------ Data for review ------
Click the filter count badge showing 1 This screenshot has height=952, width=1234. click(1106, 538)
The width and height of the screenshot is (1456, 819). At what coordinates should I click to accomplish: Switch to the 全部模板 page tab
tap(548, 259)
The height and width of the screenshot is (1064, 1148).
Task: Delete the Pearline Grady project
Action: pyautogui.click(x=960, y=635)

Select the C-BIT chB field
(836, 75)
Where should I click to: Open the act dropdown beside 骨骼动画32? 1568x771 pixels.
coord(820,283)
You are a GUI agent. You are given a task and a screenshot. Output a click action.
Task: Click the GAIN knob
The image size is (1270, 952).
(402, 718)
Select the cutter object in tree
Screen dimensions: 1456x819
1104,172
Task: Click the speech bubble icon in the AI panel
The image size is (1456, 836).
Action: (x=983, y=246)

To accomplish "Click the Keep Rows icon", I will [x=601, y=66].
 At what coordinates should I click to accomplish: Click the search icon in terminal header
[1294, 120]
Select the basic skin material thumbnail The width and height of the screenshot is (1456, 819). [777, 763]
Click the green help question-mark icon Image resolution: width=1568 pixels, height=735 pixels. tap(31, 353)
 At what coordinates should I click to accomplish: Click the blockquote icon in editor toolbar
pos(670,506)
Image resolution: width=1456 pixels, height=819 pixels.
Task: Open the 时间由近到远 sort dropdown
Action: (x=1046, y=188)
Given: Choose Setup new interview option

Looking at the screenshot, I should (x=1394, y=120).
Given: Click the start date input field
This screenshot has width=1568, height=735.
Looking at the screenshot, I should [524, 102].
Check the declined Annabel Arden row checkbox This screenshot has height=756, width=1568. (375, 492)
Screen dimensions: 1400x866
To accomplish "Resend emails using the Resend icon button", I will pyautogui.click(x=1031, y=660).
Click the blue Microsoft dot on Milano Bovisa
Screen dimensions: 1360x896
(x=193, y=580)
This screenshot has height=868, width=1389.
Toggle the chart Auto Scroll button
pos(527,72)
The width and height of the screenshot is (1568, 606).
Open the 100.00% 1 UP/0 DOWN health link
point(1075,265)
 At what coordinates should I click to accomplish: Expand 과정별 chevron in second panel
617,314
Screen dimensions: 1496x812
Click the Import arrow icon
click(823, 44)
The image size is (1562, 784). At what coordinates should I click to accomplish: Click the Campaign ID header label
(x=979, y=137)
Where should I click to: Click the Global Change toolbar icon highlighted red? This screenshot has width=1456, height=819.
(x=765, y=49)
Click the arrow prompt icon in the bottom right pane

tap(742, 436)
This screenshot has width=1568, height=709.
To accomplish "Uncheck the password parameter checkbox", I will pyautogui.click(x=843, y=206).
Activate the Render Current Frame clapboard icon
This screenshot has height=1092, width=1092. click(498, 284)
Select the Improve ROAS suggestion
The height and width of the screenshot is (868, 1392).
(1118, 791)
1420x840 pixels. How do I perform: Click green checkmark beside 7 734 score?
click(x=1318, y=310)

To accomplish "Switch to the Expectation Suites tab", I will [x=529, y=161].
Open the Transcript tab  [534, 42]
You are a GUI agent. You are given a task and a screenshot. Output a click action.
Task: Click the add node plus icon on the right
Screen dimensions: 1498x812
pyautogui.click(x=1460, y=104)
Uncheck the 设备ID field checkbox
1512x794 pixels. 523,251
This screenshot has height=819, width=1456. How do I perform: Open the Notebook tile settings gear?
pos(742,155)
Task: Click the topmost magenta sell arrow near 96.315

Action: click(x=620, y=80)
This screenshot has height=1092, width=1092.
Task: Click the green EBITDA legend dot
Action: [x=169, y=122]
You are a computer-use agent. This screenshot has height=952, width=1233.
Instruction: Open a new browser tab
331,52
------
# [To do]
Would you please return all of the data exactly?

# [Solution to this task]
Click the filter count badge showing 1 This screenshot has height=952, width=1234. click(1106, 538)
The width and height of the screenshot is (1456, 819). At what coordinates should I click to accomplish: Switch to the 全部模板 page tab
tap(548, 259)
The height and width of the screenshot is (1064, 1148).
Task: Delete the Pearline Grady project
Action: pyautogui.click(x=960, y=635)

Select the C-BIT chB field
(836, 75)
Where should I click to: Open the act dropdown beside 骨骼动画32? 1568x771 pixels.
coord(820,283)
You are a GUI agent. You are given a task and a screenshot. Output a click action.
Task: Click the GAIN knob
The image size is (1270, 952).
(402, 718)
Select the cutter object in tree
Screen dimensions: 1456x819
1104,172
Task: Click the speech bubble icon in the AI panel
The image size is (1456, 836).
Action: (x=983, y=246)

To accomplish "Click the Keep Rows icon", I will [x=601, y=66].
 At what coordinates should I click to accomplish: Click the search icon in terminal header
[1294, 120]
Select the basic skin material thumbnail The width and height of the screenshot is (1456, 819). [777, 763]
Click the green help question-mark icon Image resolution: width=1568 pixels, height=735 pixels. tap(31, 353)
 At what coordinates should I click to accomplish: Click the blockquote icon in editor toolbar
pos(670,506)
Image resolution: width=1456 pixels, height=819 pixels.
Task: Open the 时间由近到远 sort dropdown
Action: (x=1046, y=188)
Given: Choose Setup new interview option

Looking at the screenshot, I should (x=1394, y=120).
Given: Click the start date input field
This screenshot has width=1568, height=735.
Looking at the screenshot, I should [524, 102].
Check the declined Annabel Arden row checkbox This screenshot has height=756, width=1568. (375, 492)
Screen dimensions: 1400x866
To accomplish "Resend emails using the Resend icon button", I will pyautogui.click(x=1031, y=660).
Click the blue Microsoft dot on Milano Bovisa
Screen dimensions: 1360x896
(x=193, y=580)
This screenshot has height=868, width=1389.
Toggle the chart Auto Scroll button
pos(527,72)
The width and height of the screenshot is (1568, 606).
Open the 100.00% 1 UP/0 DOWN health link
point(1075,265)
 At what coordinates should I click to accomplish: Expand 과정별 chevron in second panel
617,314
Screen dimensions: 1496x812
Click the Import arrow icon
click(823, 44)
The image size is (1562, 784). At what coordinates should I click to accomplish: Click the Campaign ID header label
(x=979, y=137)
Where should I click to: Click the Global Change toolbar icon highlighted red? This screenshot has width=1456, height=819.
(x=765, y=49)
Click the arrow prompt icon in the bottom right pane

tap(742, 436)
This screenshot has width=1568, height=709.
To accomplish "Uncheck the password parameter checkbox", I will pyautogui.click(x=843, y=206).
Activate the Render Current Frame clapboard icon
This screenshot has height=1092, width=1092. click(498, 284)
Select the Improve ROAS suggestion
The height and width of the screenshot is (868, 1392).
(1118, 791)
1420x840 pixels. How do I perform: Click green checkmark beside 7 734 score?
click(x=1318, y=310)

To accomplish "Switch to the Expectation Suites tab", I will [x=529, y=161].
Open the Transcript tab  [534, 42]
You are a GUI agent. You are given a task and a screenshot. Output a click action.
Task: Click the add node plus icon on the right
Screen dimensions: 1498x812
pyautogui.click(x=1460, y=104)
Uncheck the 设备ID field checkbox
1512x794 pixels. 523,251
This screenshot has height=819, width=1456. How do I perform: Open the Notebook tile settings gear?
pos(742,155)
Task: Click the topmost magenta sell arrow near 96.315

Action: click(x=620, y=80)
This screenshot has height=1092, width=1092.
Task: Click the green EBITDA legend dot
Action: [x=169, y=122]
You are a computer-use agent. This screenshot has height=952, width=1233.
Instruction: Open a new browser tab
331,52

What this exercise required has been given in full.